GIVEN EXERCISE:
Rewrite the listing from the line with "Where should I" through the end, swapping "screenshot" for "screen image" and keeping everything else the same. Omit the pictures.

RECORDS SUPPLIED:
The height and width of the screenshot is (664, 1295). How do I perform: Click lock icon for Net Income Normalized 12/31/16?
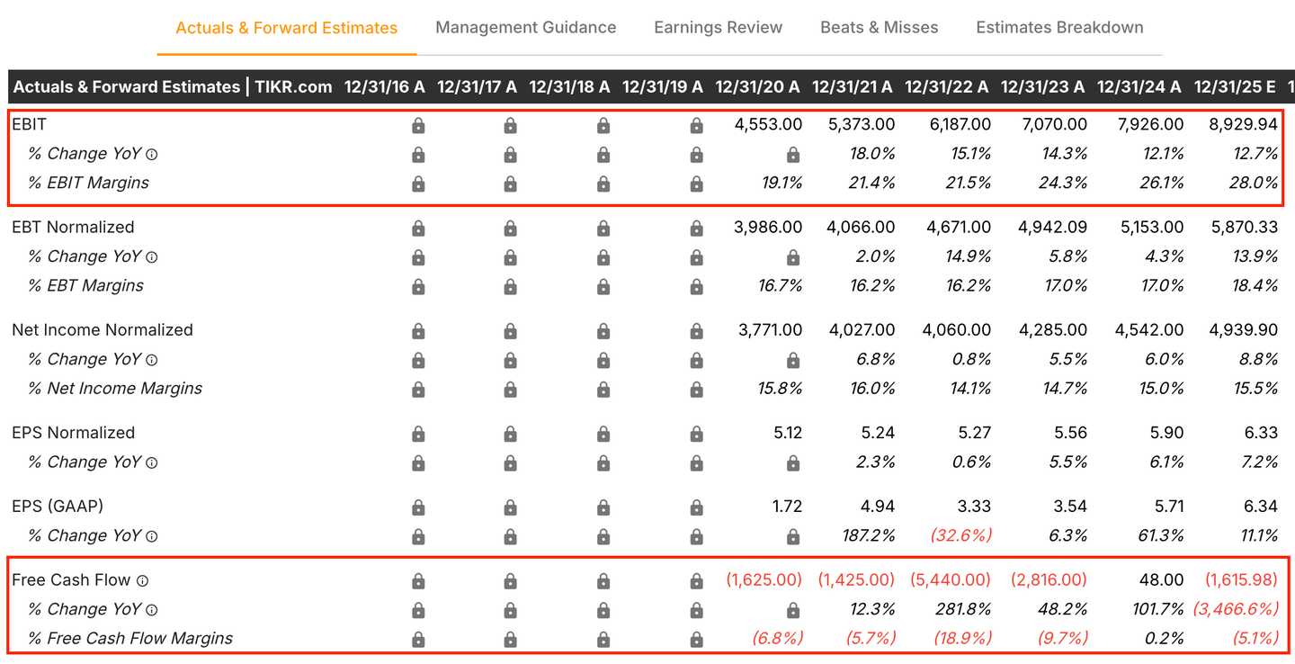pyautogui.click(x=418, y=331)
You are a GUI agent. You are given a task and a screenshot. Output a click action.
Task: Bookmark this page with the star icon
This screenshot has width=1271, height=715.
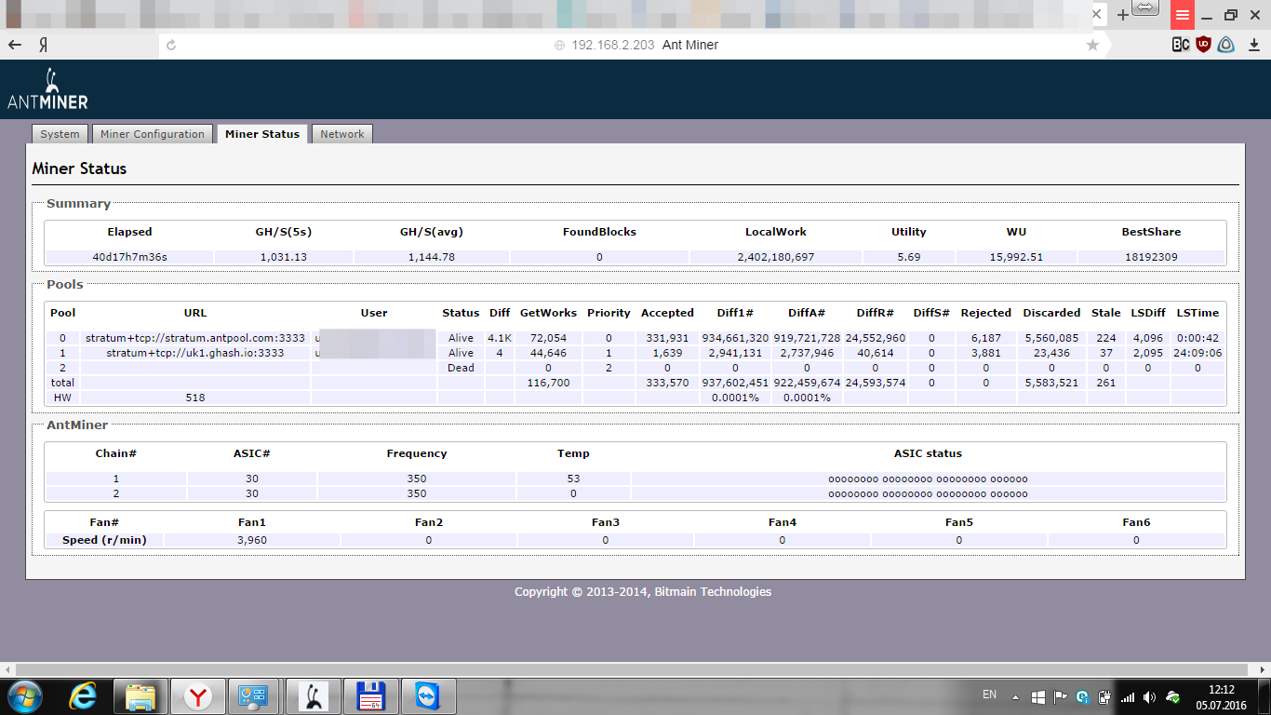click(x=1092, y=45)
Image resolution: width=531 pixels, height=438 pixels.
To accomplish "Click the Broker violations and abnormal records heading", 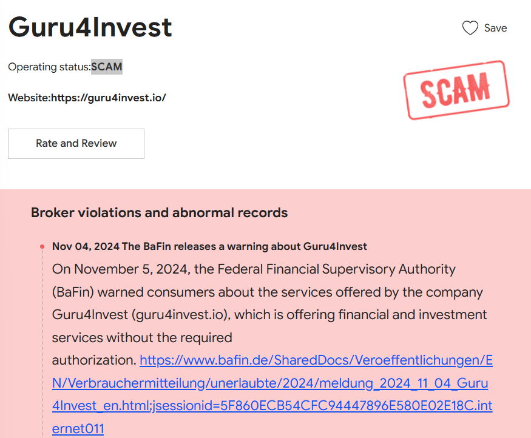I will click(x=159, y=213).
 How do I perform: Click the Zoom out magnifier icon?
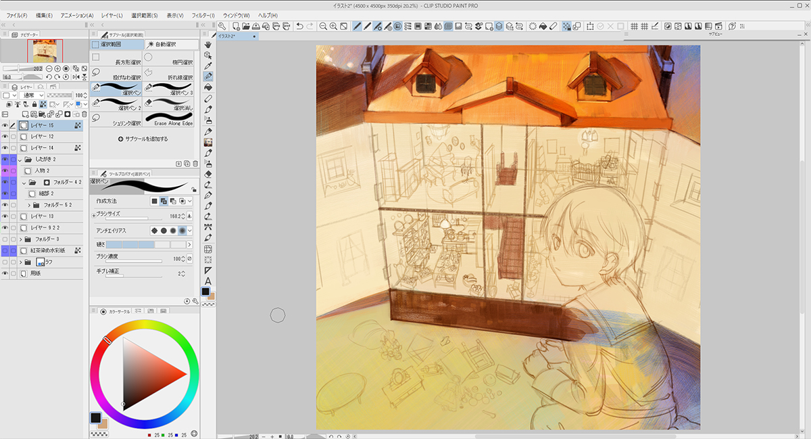(323, 26)
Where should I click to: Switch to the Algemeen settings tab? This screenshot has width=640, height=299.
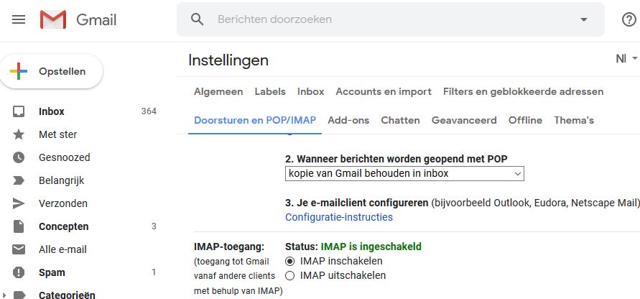point(218,92)
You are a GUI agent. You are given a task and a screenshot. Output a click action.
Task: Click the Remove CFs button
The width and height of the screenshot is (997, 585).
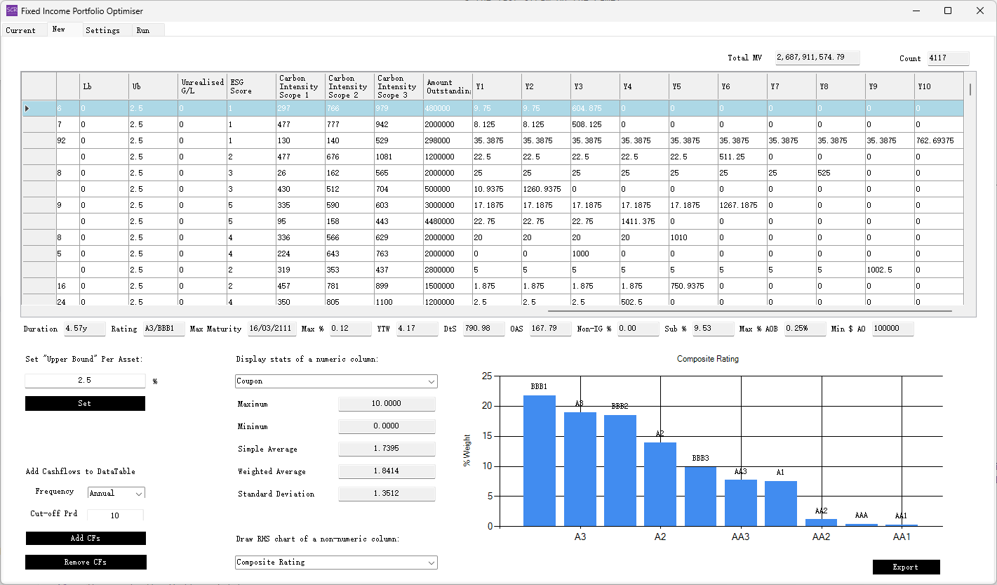point(86,562)
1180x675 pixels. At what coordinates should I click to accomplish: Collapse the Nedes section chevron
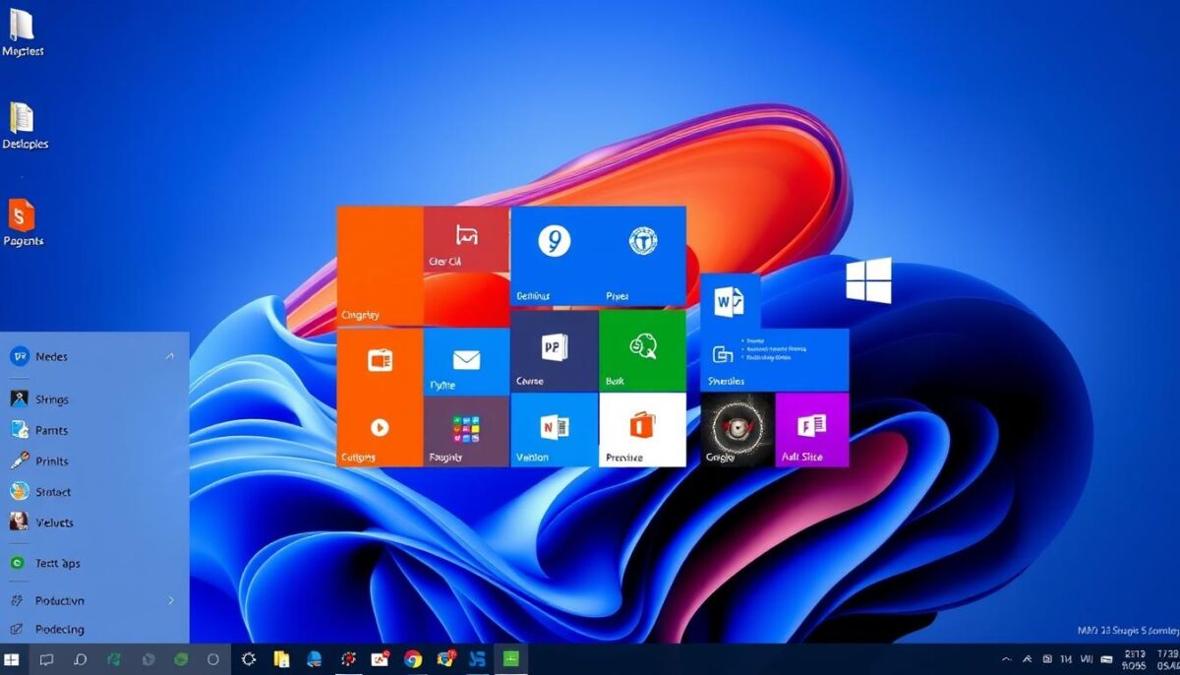tap(169, 356)
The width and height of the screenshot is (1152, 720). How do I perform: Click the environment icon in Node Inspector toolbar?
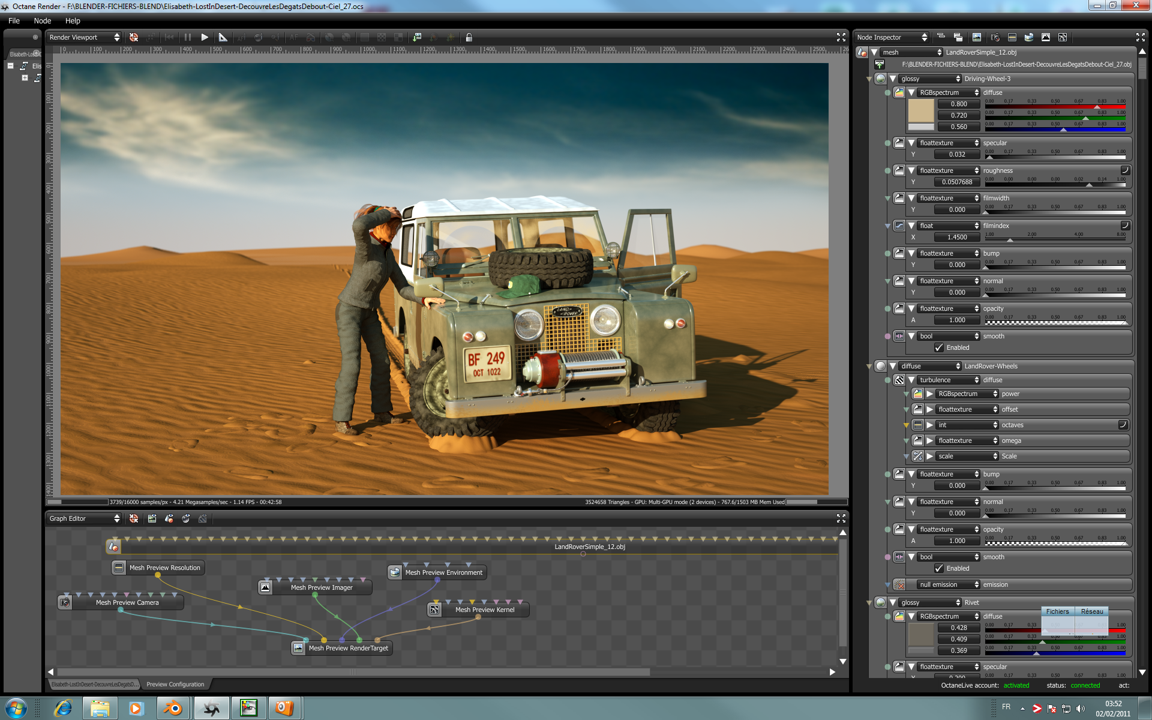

RESULT OF THE EXERCISE:
Where should I click to: Switch to the Algemeen settings tab? This screen image has width=640, height=299.
point(218,92)
You are a GUI agent. You are given a task and a screen image. Output a click action.
Task: Click the Remove CFs button
The width and height of the screen image is (997, 585).
point(86,562)
1180x675 pixels. At what coordinates should I click to accomplish: Collapse the Nedes section chevron
tap(169, 356)
The width and height of the screen image is (1152, 720). How do I perform: Click the environment icon in Node Inspector toolbar?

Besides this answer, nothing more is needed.